While some have held that dreams are simply the cortical response to spontaneous neuronal activity during sleep (the activation synthesis theory of Hobson and McCarley), others, including Freud, have viewed dreams as the attempt by the unconscious mind to fulfill desires and resolve conflicts repressed during wakefulness by the conscious mind. This theory was based upon dream recollection studies which were often biased due to the fact that the most vivid and complex dreams are usually those which occur right before awakening, and which are also those most frequently recalled. Still others, such as David Foulkes, have concluded that children's dreams reflect a sense of self rather than serving to regulate basic drives such as sex and aggression.

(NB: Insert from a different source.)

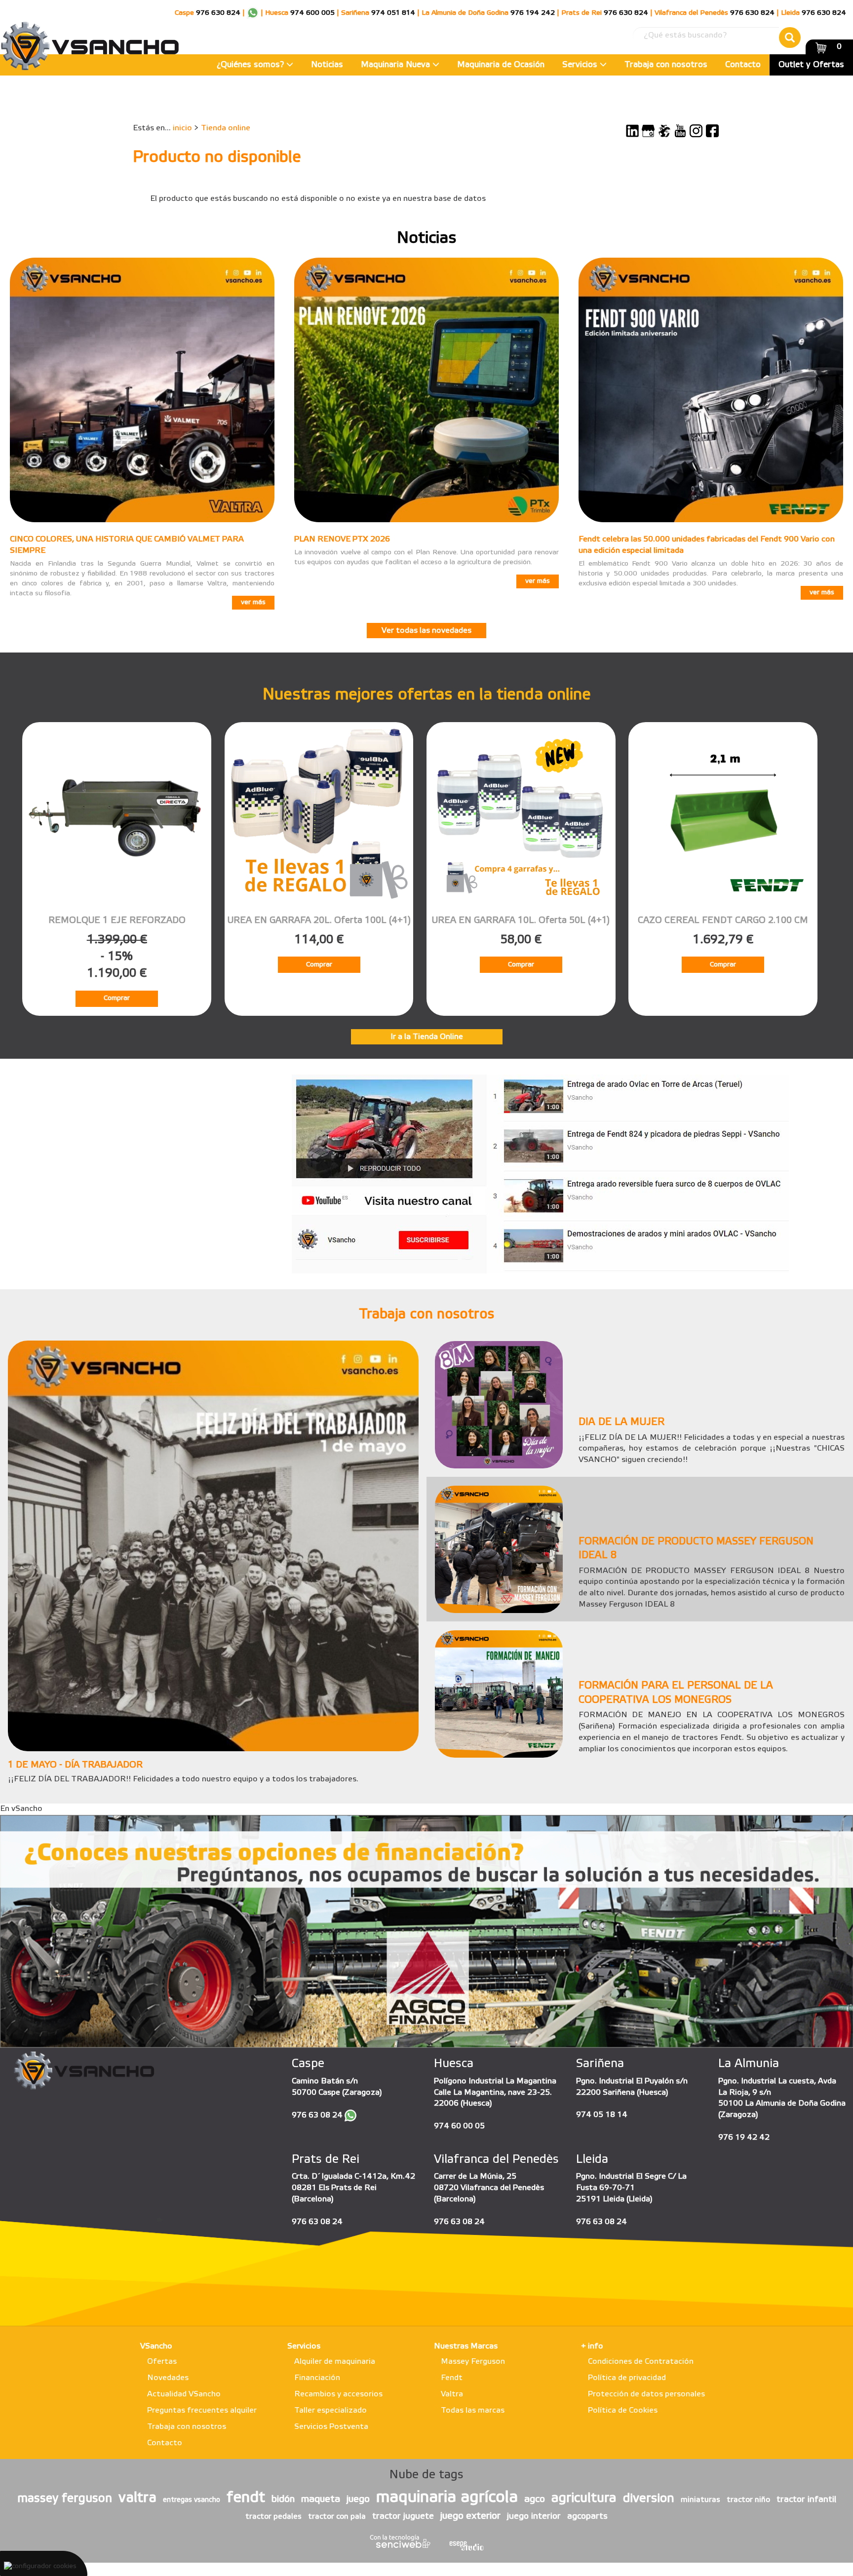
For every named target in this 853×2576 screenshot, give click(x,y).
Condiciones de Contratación (641, 2361)
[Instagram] (696, 130)
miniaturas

Cartwright's conclusion is that dreaming serves an important emotional regulatory role and effectively down-regulates negative mood by matching disturbing daytime experiences with earlier memories, leading to their fusion and thus facilitating the integration of the disturbing experiences into the larger sense of self. It is fascinating to read her account of the evolution of her theory though the observation of sleep pattern abnormalities in patients suffering from major depression, and its honing and development through comparison studies of the dreams of subjects going through divorce (with and without mood disorders) and those of non-divorcing controls.
Cartwright has also spent a considerable amount of her career studying NREM parasomnias, and has testified in a number of court cases as an expert witness, including the trial of an Arizona man convicted of murdering his wife during what she became convinced was a NREM parasomnia for which she felt he should not have been held legally culpable. She describes this case in considerable detail, and suggests potential ways of identifying people at higher risk for sleepwalking, which she feels could be useful in future legal proceedings.
This very absorbing and beautifully written book describes cogently some of the psychophysical aspects of sleep and how our present understanding of them has been reached, and in doing so underscores just how much remains outside our comprehension. It also reviews the illustrious career of one of the pioneers in sleep research, compelling in its own right. Readers interested in either will not be disappointed.
DISCLOSURE STATEMENT
Dr. Rosen has indicated no financial conflicts of interest.